## Problem description
In the entries below, find every line holding the string "will" and collect it.

Stored items
==*==

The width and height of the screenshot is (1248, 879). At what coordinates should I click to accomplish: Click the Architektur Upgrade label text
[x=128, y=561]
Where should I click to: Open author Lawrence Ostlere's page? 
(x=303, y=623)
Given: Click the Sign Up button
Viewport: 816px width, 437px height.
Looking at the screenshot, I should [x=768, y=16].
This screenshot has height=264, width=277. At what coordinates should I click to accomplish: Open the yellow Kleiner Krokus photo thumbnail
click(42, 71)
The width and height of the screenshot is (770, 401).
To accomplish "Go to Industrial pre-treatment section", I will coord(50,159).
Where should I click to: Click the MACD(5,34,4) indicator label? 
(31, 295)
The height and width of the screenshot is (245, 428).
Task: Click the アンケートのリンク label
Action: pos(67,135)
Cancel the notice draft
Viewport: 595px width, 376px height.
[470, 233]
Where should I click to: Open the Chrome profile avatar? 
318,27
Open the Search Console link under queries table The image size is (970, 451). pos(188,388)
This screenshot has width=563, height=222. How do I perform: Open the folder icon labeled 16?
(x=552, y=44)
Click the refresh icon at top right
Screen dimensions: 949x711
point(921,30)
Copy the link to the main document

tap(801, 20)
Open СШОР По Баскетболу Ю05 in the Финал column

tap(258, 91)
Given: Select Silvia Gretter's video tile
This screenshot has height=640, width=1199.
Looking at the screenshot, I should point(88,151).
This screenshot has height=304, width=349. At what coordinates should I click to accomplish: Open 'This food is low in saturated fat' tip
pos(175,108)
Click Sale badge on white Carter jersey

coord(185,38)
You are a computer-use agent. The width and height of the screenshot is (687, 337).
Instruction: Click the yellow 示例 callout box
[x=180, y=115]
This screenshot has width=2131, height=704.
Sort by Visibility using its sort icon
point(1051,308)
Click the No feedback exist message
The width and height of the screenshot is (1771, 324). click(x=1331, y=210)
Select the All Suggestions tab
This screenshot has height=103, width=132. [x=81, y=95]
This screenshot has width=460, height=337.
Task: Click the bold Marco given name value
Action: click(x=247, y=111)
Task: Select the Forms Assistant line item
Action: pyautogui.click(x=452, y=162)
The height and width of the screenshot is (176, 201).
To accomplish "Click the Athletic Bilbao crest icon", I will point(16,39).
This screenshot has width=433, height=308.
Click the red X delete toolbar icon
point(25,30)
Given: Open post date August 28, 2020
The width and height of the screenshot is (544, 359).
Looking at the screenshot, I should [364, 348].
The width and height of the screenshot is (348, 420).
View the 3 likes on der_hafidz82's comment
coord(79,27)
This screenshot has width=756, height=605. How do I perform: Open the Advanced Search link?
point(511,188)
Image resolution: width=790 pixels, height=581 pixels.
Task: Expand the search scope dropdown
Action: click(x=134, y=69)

==*==

## Response
To accomplish "Go to Industrial pre-treatment section", I will coord(50,159).
To accomplish "Click the Athletic Bilbao crest icon", I will point(16,39).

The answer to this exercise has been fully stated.